I am trying to query a dataframe for it's values. My data consists of 6 columns G-p1,G-p2,G-c, H-p1,H-p2, H-c. The values for all the columns are either 'left' or 'right' as they stand for whether a parent/child has left or right handed genotype or handedness. I want to query the values where the handedness of the parents and child are left. I've tried:
test1 = pd.DataFrame(data)
test1 = test1.query({
'H-p1': 'left',
'H-p2': 'left',
'H-c': 'left'})
train_data = test1
predict_data = test1
model.fit(test1)
predict_data = predict_data.copy()
predict_data.drop('H-p1', axis=1, inplace=True)
predict_data.drop('H-p2', axis=1, inplace=True)
predict_data.drop('H-c', axis=1, inplace=True)

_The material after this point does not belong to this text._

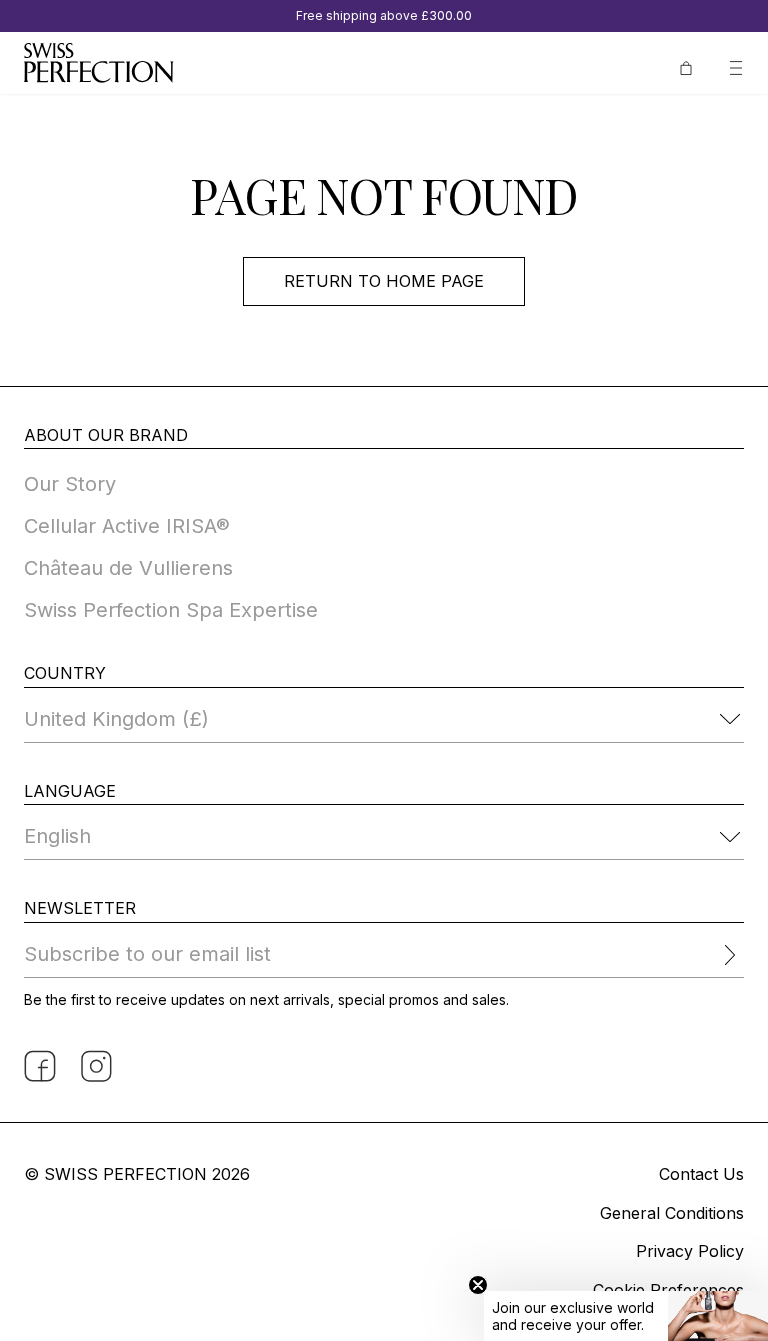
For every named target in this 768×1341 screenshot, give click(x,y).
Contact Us (701, 1174)
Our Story (70, 484)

pred = model.predict_probability(predict_data)
print(pred.to_string())
But I get this error:
ValueError: expr must be a string to be evaluated, <class 'dict'> given
Any suggestions? Thank you!
query
method receives a string exprpession similar to what you would use to loc filter.
Try this:
test1 = test1.query("`H-p1` == 'left' and `H-p2` == 'left' and `H-c` == 'left'")
train_data = test1
backticks ``
are used to specify column names.